Selected excerpt:
Deduplication basically eliminates / removes duplicate copies of repeating data. This usually happens on a block level. There is also inline deduplication and “post processing” deduplication. Inline deduplication happens as the data is being written – and with most storage appliances, I have found that this requires quite a bit of memory. Some claim this is 1GB RAM per 1TB of data. I think that is grossly underestimating, though it really depends on your appliance. If you think about how inline deduplication works, it basically will search the file system (or MFT / Inode) for duplicate blocks before it even writes the block, and if the block is duplicated, it will only write a reference to the full block that contains the data. This means that if you have lots of similar data, you could potentially save a LOT of space.

So on to the nitty gritty. I’ve found that deduplication is excellent for data that just sits there – in other words, it’s not being accessed with immediate frequency. Good candidates that I’ve used deduplication on are backup volumes, VDI Deployments (which I’ll get to in a moment), and other storage where you have lots of potential duplicate blocks (I suppose you could say duplicate items here too, but most dedupe is block level, meaning it dedupes duplicate blocks).

Most deduplication appliances provide inline deduplication. There are some that are post-process (such as Windows Server’s Deduplication feature, which actually works pretty well), but it really depends on your usage. Post Process requires more space because basically the data sits there until either a schedule hits for it to begin dedupe or the system to calm down enough to do the process (background dedupe). Generally, as well, background or scheduled dedupe for post process creates a lot of disk activity (thrashing) – see the image below for the overnight dedupe processing:


Compression puts a bit more stress on the processor and perhaps memory as well since the processor is what is re-encoding the data.

So… on to VDI and Deduplication – at face value it seems like a great idea. I have done it before thinking it would be a great idea, but for some reason, both on Nexenta and on Windows Server (Windows iSCSI Target with Deduplication Enabled), it absolutely brings the volumes to a crawl. At the time, I didn’t have time to do much research on it because the complaints were coming in and I was just being quick to get the on to a volume that was not deduped, so perhaps this needs a bit more research.

All in all, I’m a bit of a bigger fan of compression because I’d rather the disks not be hit so hard. Today’s processors can handle most types of compression without much problem (unless you’re using Gzip-8 or 9) and decompression of well written compression algorithms can happen at RAM speed on most multi-core systems (which can be pretty fast).

This is an image of Nexenta using LZ4 compression – it’s not being hit too hard (this particular storage box has about 15 VMs on it that are at least fairly active).


Nimble Storage – An In Depth Review – Conclusions

nimbleAll in all, after about 7 months of our cut over to our SAN, we have absolutely zero regrets. The thing is still as fast as it was on day one, despite us pushing through quite a few IOPs and pushing quite a lot of data through it. We are not the busiest shop in the world by far, but we do use our storage quite a bit for both reads and writes.

Material:
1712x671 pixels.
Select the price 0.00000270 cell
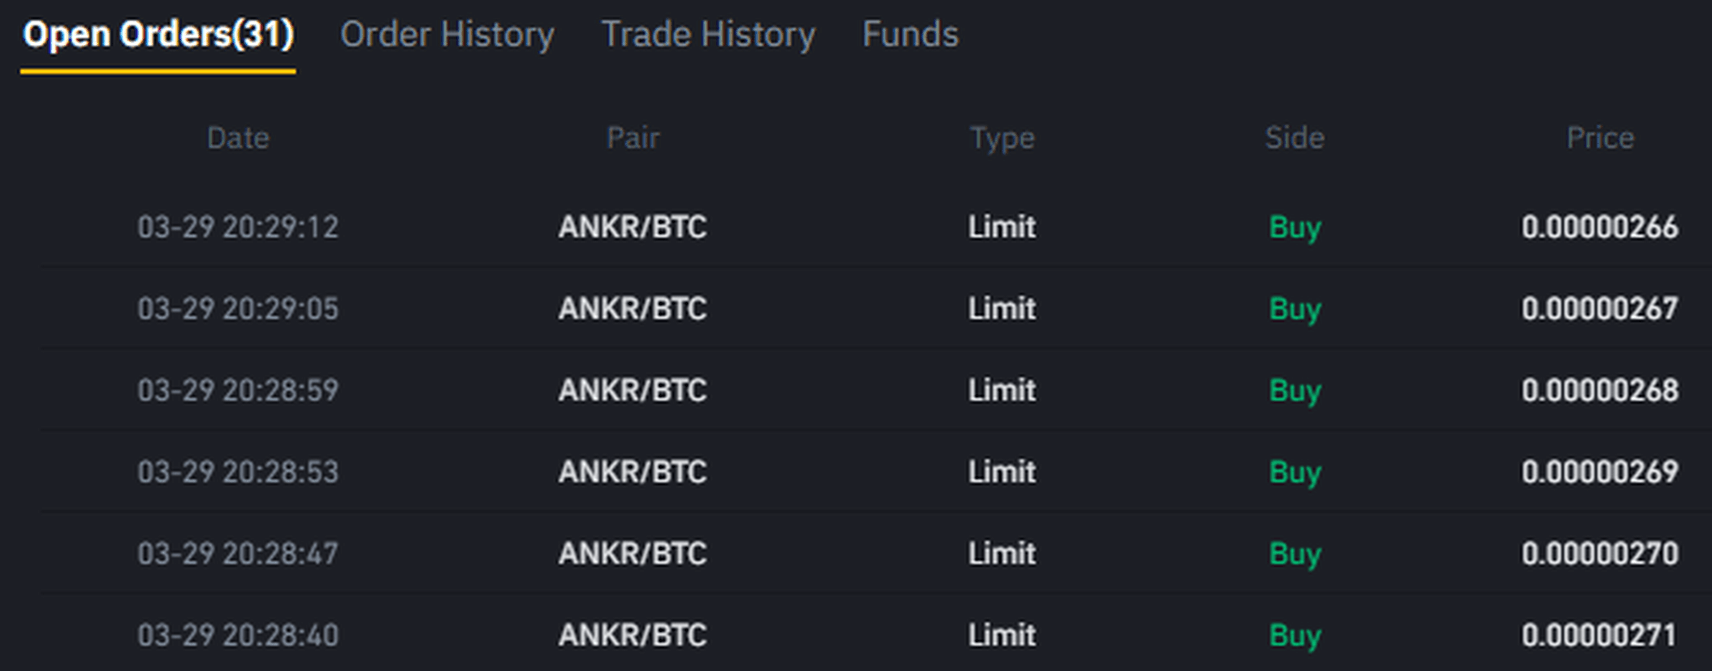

Instructions:
1. Answer these questions from the deduplication text, each in a few words:
(a) What amount of RAM per 1TB of data do some claim inline deduplication needs?
(b) Which compression is Nexenta shown using in the image?
(c) How long had it been since the cut over to the SAN when the conclusions were written?
2. Retype part of the deduplication text, beginning at the words "All in all, I’m" and stopping after "be pretty fast).".

Solutions to each task:
1.
(a) 1GB RAM per 1TB of data.
(b) LZ4 compression.
(c) About 7 months.

2.
All in all, I’m a bit of a bigger fan of compression because I’d rather the disks not be hit so hard. Today’s processors can handle most types of compression without much problem (unless you’re using Gzip-8 or 9) and decompression of well written compression algorithms can happen at RAM speed on most multi-core systems (which can be pretty fast).